Worldengine Part Four: Finished Off

Review & Comments

Rating:
4 stars

Thor #494 Review by (May 29, 2024)

Review: The four-issue arc is wrapped up. To summarize: Issues #491-493: Thor gets sick, fights monsters, and beds the Enchantress. Also #492-493: Detective Curzon reads up on Norse myths while irritating everyone he meets. Issue #494: We get an entire sci-fi/fantasy story that grows up then breaks down with all of the mind-boggling magic this arc has to offer. Plus, Detective Curzon, who was in the story only to supply exposition, having fulfilled his purpose, is evaporated for no clear reason. Issue #495: A new writer takes over and points out what was wrong with Warren Ellis’s story before heading off in his own direction. Okay and offbeat four-issue arc was offbeat and okay but didn’t deserve all the attention it received. Come back next time.

Comments: The letters page includes one by Allison Weinstein, noted collector of Thor comic art.






 

Synopsis / Summary / Plot

Thor #494 Synopsis by Peter Silvestro

Thor and Amora take off to discover who has been trying to kill him while Detective Inspector Curzon demands the police lab give him a Thor detector, a device that can trace the radioactive emissions of Mjolnir because he thinks Thor has been killed and wants to locate his body….

Thor and Amora arrive at the underground passage where he was found unconscious after issue #1. Descending they discover a massive machine hooked up to Yggdrasil. They are met by an elderly man introducing himself as Price and with a note of pride in his voice, he offers them a tour of his Worldengine. Price gives a precis of his strange research interests and his fondness for cannibalism as a means of acquiring knowledge. He gets to his point: he had a strong desire to see the new race of humanity that the World-Ash would create after Ragnarök. But he would not survive Ragnarök so he had to devise a means of convincing the World-Ash that Ragnarök had passed. So he built this machine, operated by powerful workers who are cloned from the cells of Thor and Amora. The Asgardians consider destroying the Worldengine and going home but Price tells them that such an act would not stop what would happen. Indeed, the Enchantress’ spell to protect Thor only convinced the Tree that Thor was dead. So now, as they watch, bubbles drop like dew from the tree’s branches. The new humans, blue-skinned, golden eyed, with elongated skulls, living solely on the air they breathe, rise from the ground. But then they start dying; Amora explains that they were intended to absorb their food from the skin particles of the extinct humanity that should have been in the post Ragnarök atmosphere. Then the worldengine becomes very active, trying to correct its mistake by ending the world for real. Price is killed by his workers while Thor, without his divine power, seizes the engine’s wheel and struggles to turn it backward—and succeeds. Out at the tunnel’s entrance, Curzon arrives to ask Amora if anything unusual is going on. She disintegrates him….
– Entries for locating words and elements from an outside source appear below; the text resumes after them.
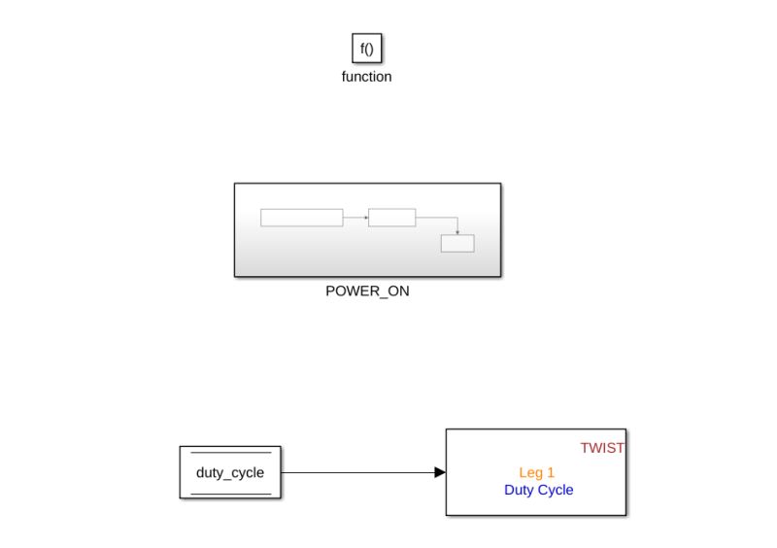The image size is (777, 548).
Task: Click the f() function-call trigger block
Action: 366,49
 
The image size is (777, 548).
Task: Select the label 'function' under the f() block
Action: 366,77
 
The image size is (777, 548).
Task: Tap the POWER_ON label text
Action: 367,291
Epilogue: Thor returns to the Ash Hotel and stands on the roof in the lightning for a flashy end to the story….


Preview Pages
Click sample interior pages to enlarge them:




Mike Deodato Jr.
Mike Deodato Jr.
Marie Javins
Mike Deodato Jr. (Cover Penciler)
Mike Deodato Jr. (Cover Inker)
? (Cover Colorist)
Letterer: Jon Babcock.

Characters

Listed in Alphabetical Order.

Thor
Thor

(Odinson)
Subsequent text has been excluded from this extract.